About this task ->
Span requested from the data below: the line with "Image resolution: width=856" through the line with "Task: Choose the Ellipse tool", both included. Give only these lines again, exactly, and leave every picture out.

Supplied material ->
++++++++++++++++++++

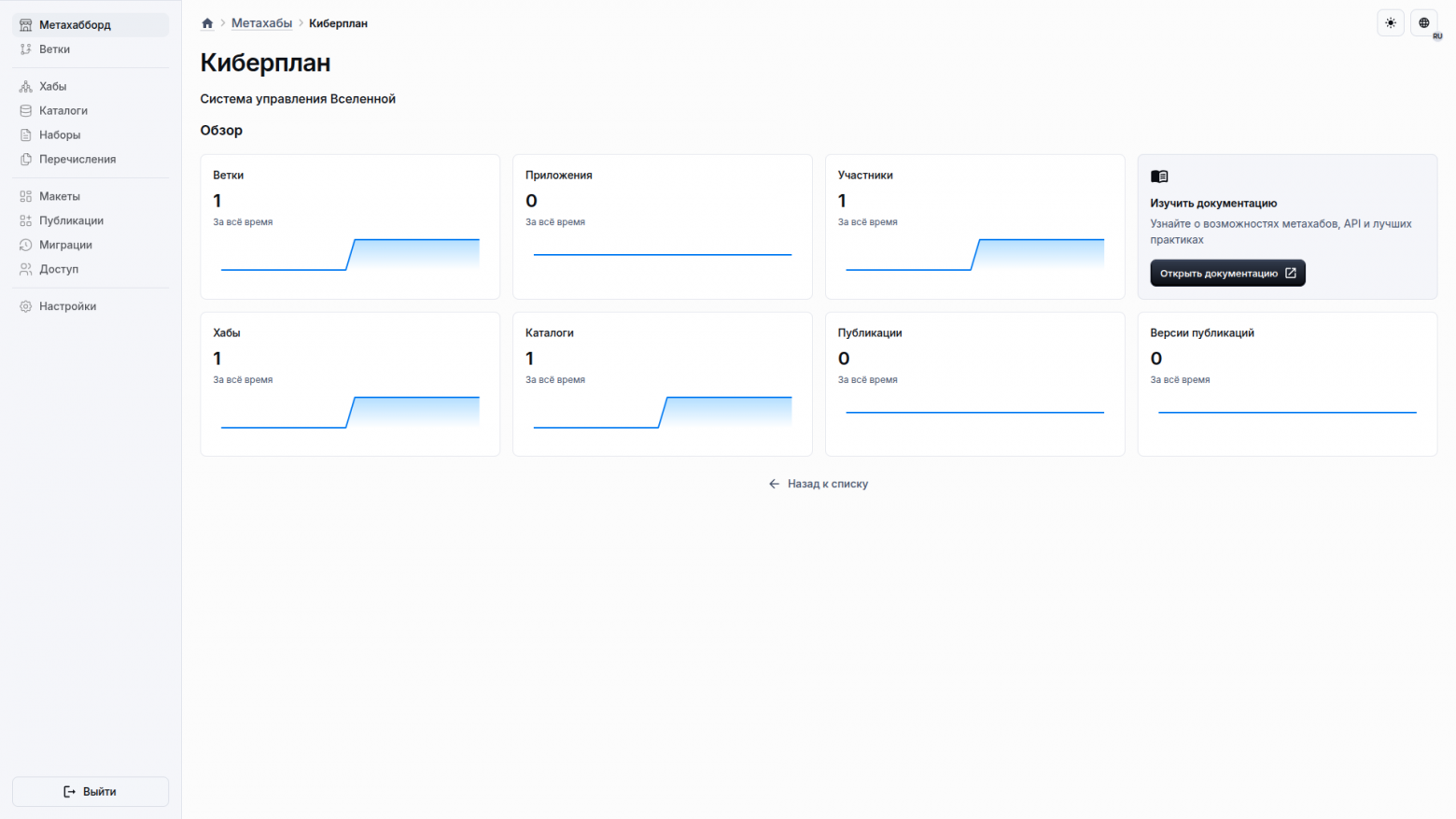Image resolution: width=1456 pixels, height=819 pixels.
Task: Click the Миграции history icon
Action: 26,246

++++++++++++++++++++

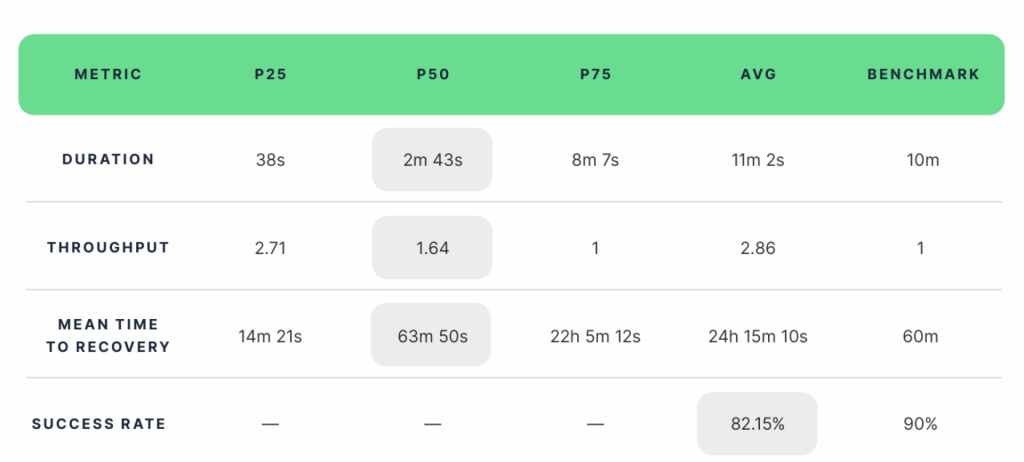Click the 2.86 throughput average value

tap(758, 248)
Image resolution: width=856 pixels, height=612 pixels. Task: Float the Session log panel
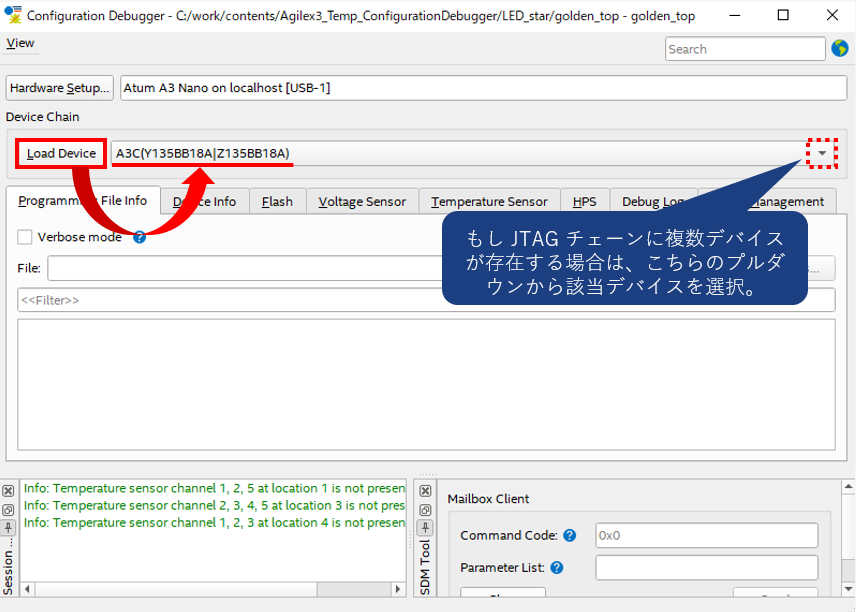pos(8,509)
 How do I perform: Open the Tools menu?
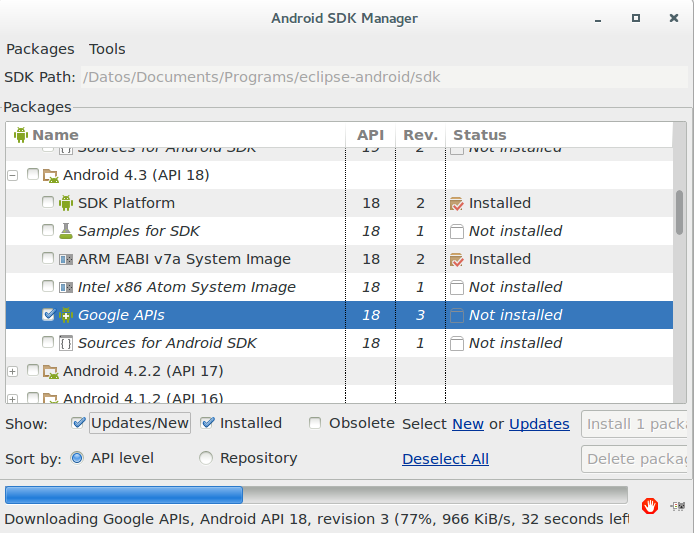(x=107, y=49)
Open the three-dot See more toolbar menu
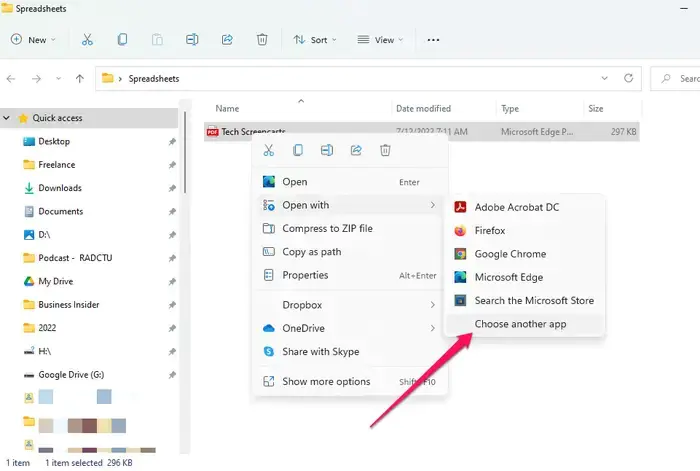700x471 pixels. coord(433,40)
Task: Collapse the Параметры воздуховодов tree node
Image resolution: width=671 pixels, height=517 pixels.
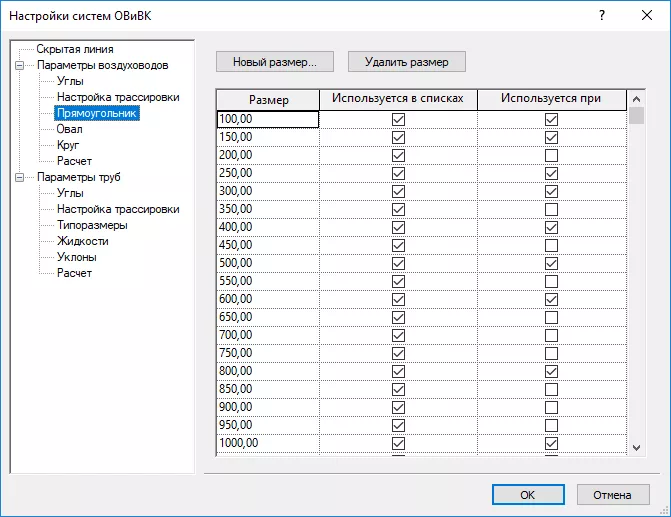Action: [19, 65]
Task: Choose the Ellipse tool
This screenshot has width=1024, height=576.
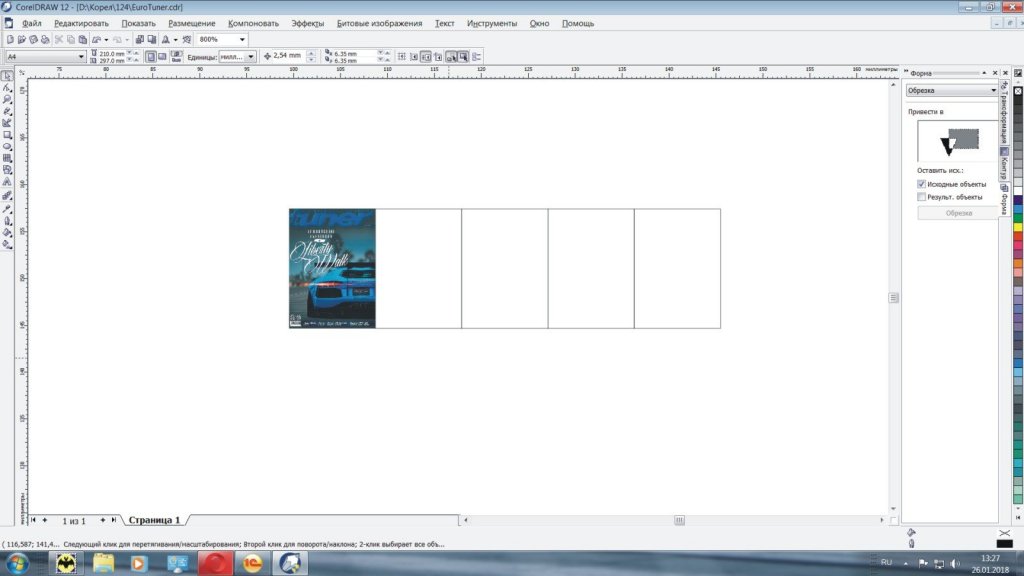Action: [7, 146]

++++++++++++++++++++

Solution for this exercise ->
Image resolution: width=856 pixels, height=612 pixels. Task: Float the Session log panel
pos(8,509)
 How do I perform: Open the Tools menu?
(x=107, y=49)
Open the three-dot See more toolbar menu
700x471 pixels. coord(433,40)
Task: Collapse the Параметры воздуховодов tree node
Image resolution: width=671 pixels, height=517 pixels.
Action: [19, 65]
Task: Choose the Ellipse tool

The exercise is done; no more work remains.